Menurutnya, Pemerintah Kota Makassar tidak perlu membuat program yang terkesan mubasir.

“Kalau bisa yang berorientasi reklamasi misalnya pajak dari pembangunan itu anggarannya bisa dialihkan ke pembangunan drainase dan juga waduk buatan, anggaran pendapatan asli daerah juga bisa dikonversi ke program penanganan banjir dan bisa dilakukan secara bertahap, misalnya penyediaan waduk di tiap kecamatan dengan membebaskan lahan di setiap lokasi yang rawan banjir kemudian dibuatkan saluran drainase yang menghubungkan ke tempat pembuangan air, bisa juga dibuat waduk disekitar area tersebut, saya pikir pemerintah dalam hal ini walikota dan DPRD Kota Makassar lebih memahami penggunaan alokasi anggaran yang sudah disiapkan untuk membangun Kota Makassar,” terang SAdAP.

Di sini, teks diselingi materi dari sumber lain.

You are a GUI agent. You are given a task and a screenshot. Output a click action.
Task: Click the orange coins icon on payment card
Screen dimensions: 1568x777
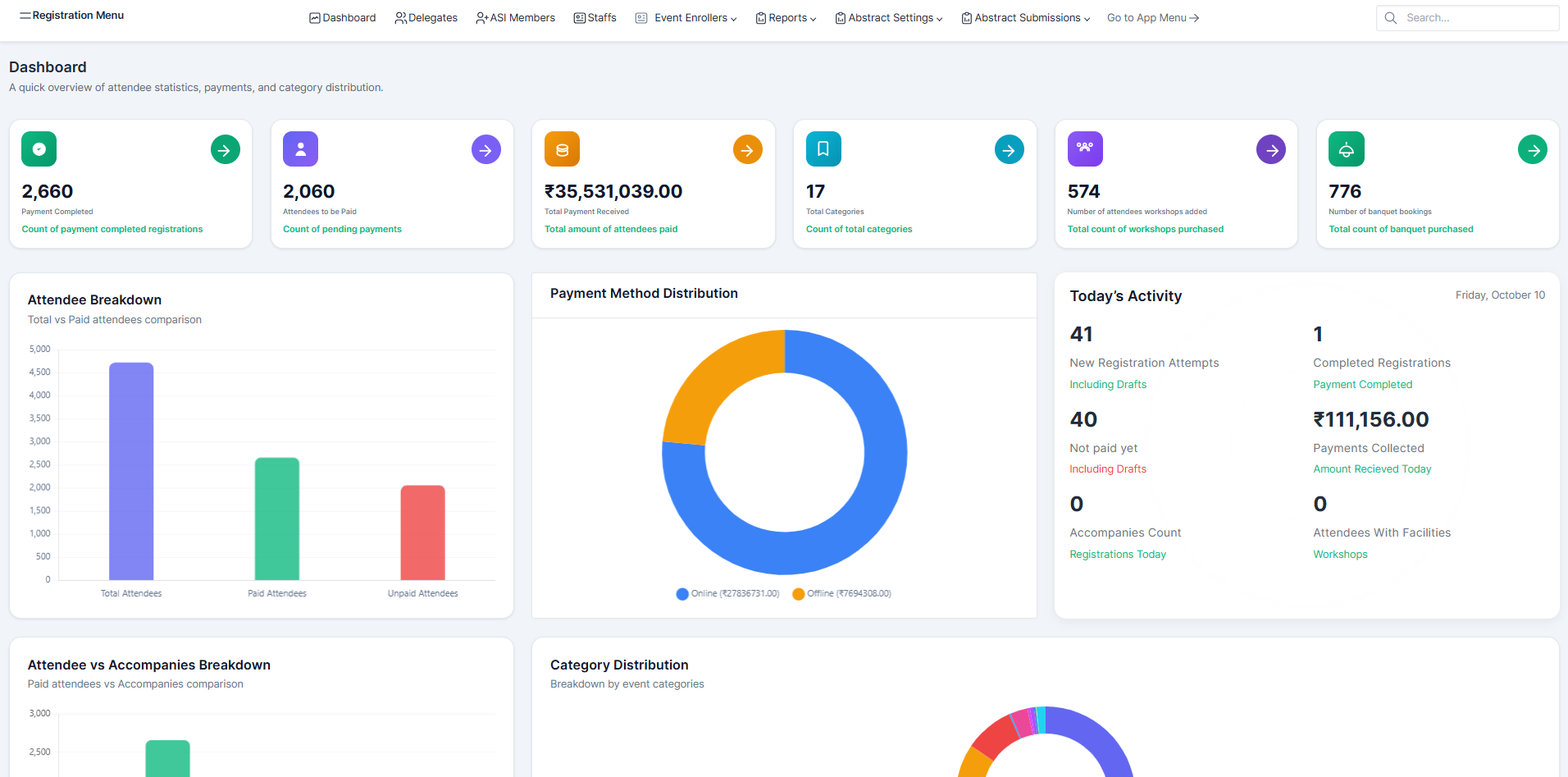coord(562,149)
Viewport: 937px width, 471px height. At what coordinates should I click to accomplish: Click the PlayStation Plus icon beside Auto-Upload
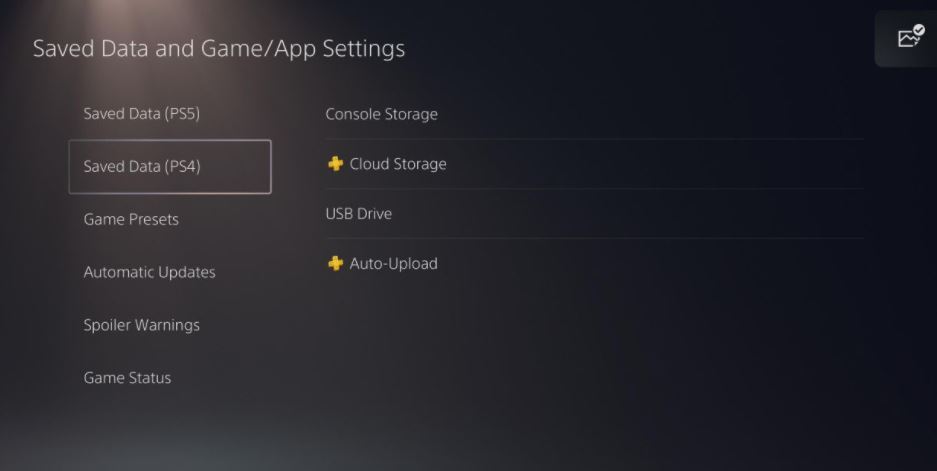[335, 264]
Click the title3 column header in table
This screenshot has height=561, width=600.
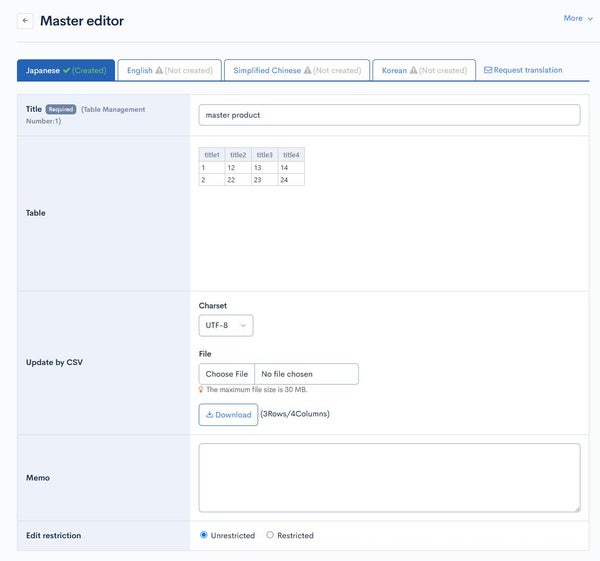pos(264,155)
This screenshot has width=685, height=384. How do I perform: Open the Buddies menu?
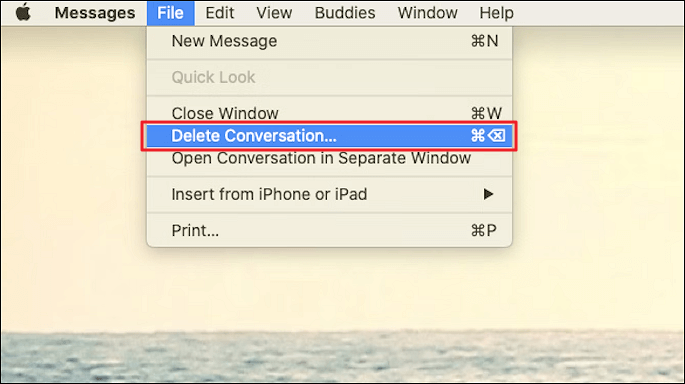(x=345, y=13)

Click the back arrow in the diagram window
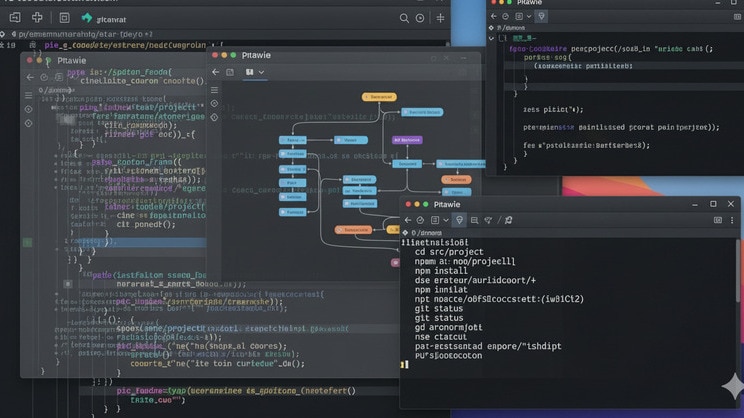click(215, 72)
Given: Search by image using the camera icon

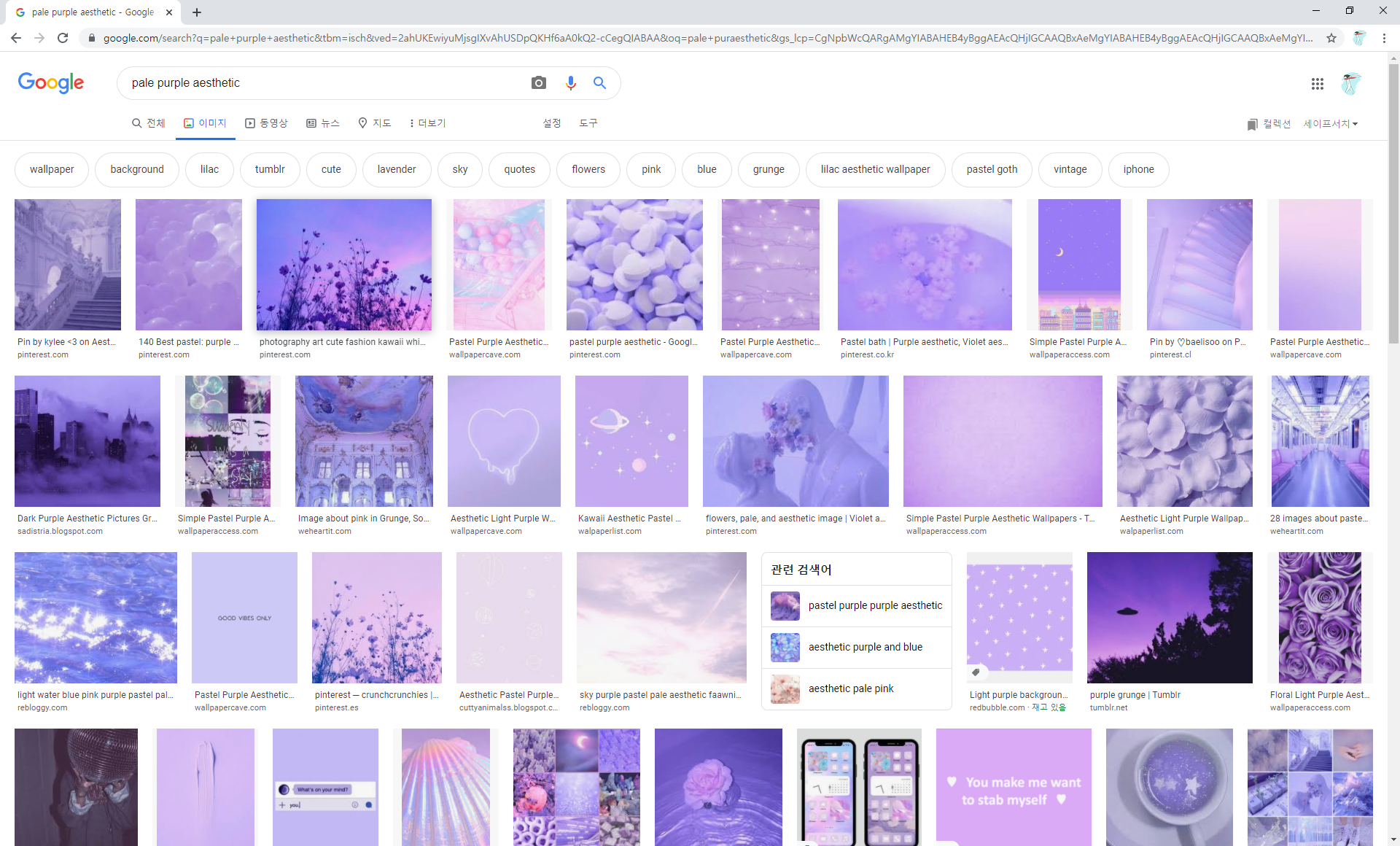Looking at the screenshot, I should (x=538, y=83).
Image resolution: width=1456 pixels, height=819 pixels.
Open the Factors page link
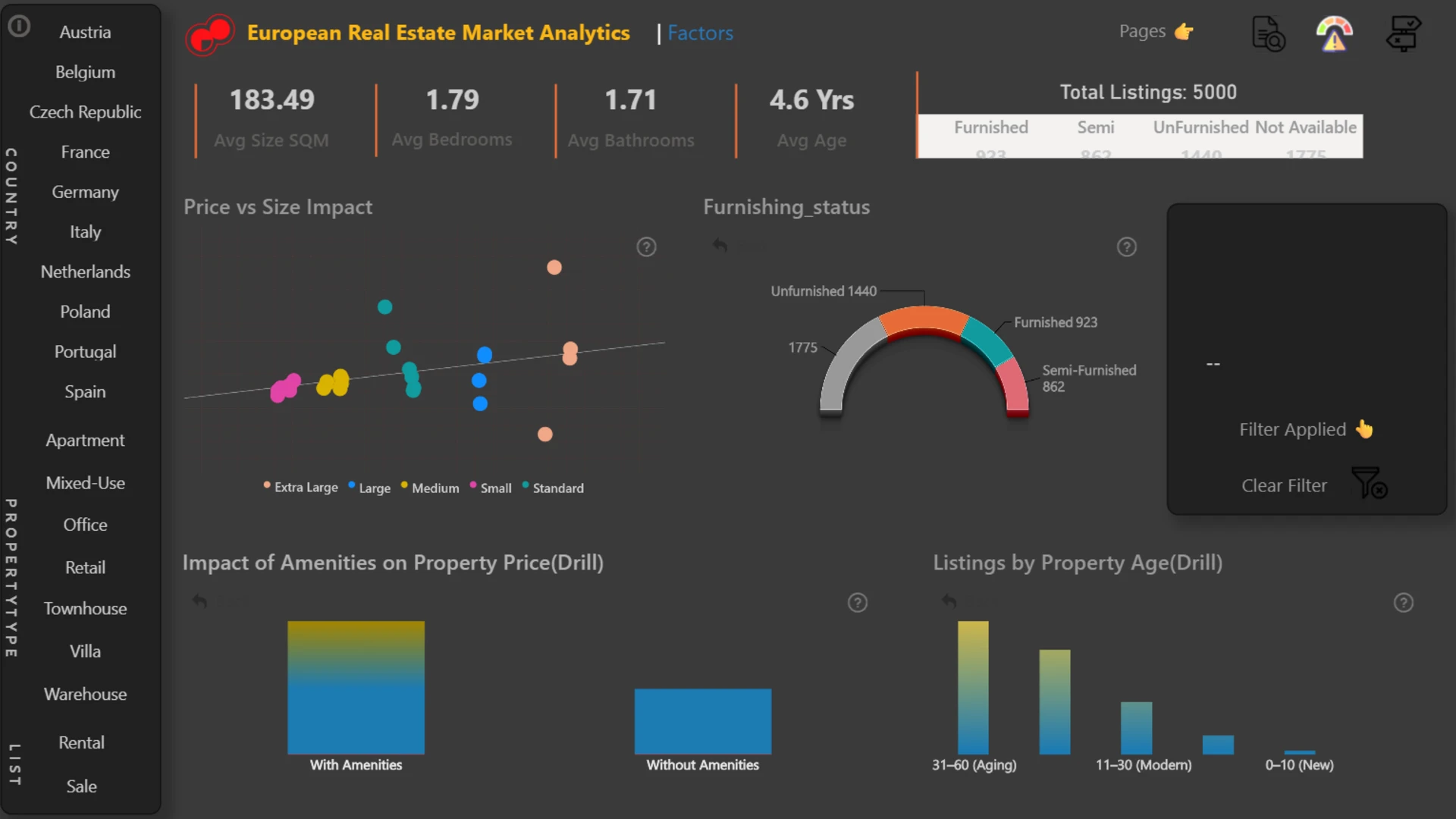(x=700, y=33)
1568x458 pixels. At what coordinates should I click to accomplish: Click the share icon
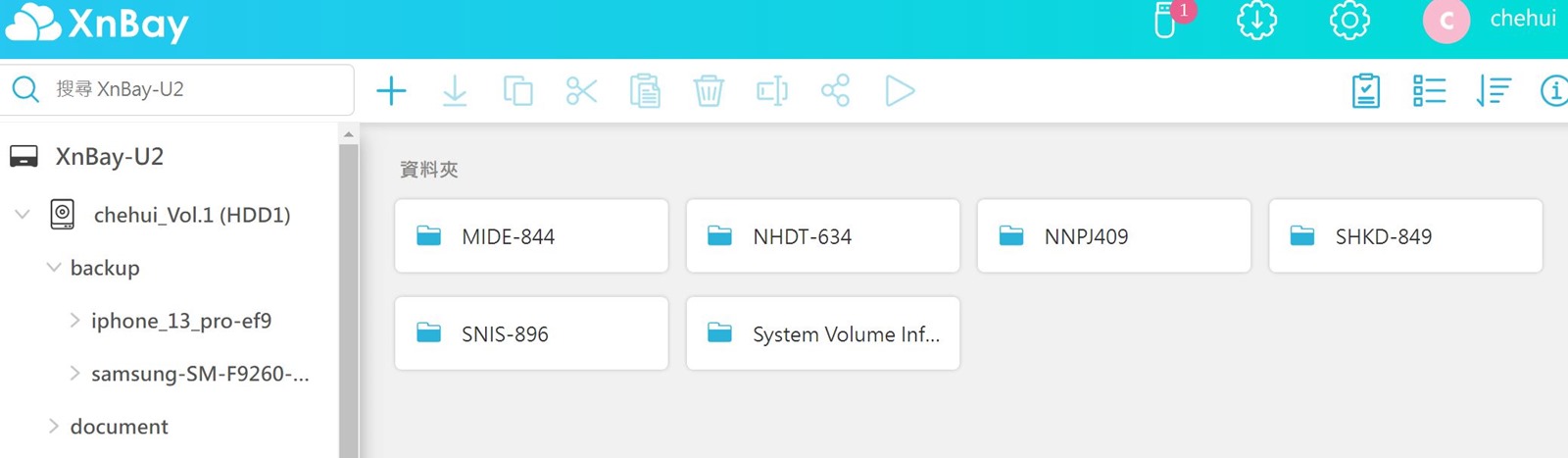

Selain mengingatkan Pemkot Makassar, SAdAP juga mengingatkan Pemerintah Provinsi Sulsel untuk memikirkan solusi terbaik guna meminimalisir dampak banjir di Kota Daeng tersebut.

“Makanya ke depan pasca pelantikan Walikota Makassar diharapkan Pak Danny Pomanto dapat membangun komunikasi dengan Pemprov. Sebab pusat aktivitas pemerintahan Provinsi Sulsel berkedudukan di Kota Makassar seyogyanya bersama sama mencari solusi dengan cara bersinergi, dan tolong tanggalkan ego politik, saatnya berpikir untuk kemajuan, hilangkan segala macam tendensi yang tidak menguntungkan daerah dengan tujuan kesejahteraan masyarakat,” bebernya.

“Sangat disayangkan hampir setiap tahun Warga Makassar mengeluhkan hal ini kepada saya, dan sebagai orang yang dipercayakan untuk menyampaikan hal tersebut maka saya meneruskan apa yang dikeluhkan warga langsung ke Pemerintah Kota, sebab seringkali pasca banjir masyarakat mengalami banyak masalah baru, muncul wabah penyakit seperti muntaber, demam berdarah, kolera dan penyakit gatal-gatal di sekujur tubuh, maka dari itu harapan saya kepada Walikota Makassar terpilih agar menjadikan penanganan banjir ini sebagai program prioritas untuk dilaksanakan kedepannya sehingga dampak yang ditimbulkan tidak menyebabkan kerugian secara materil dan kesehatan,” jelas SAdAP.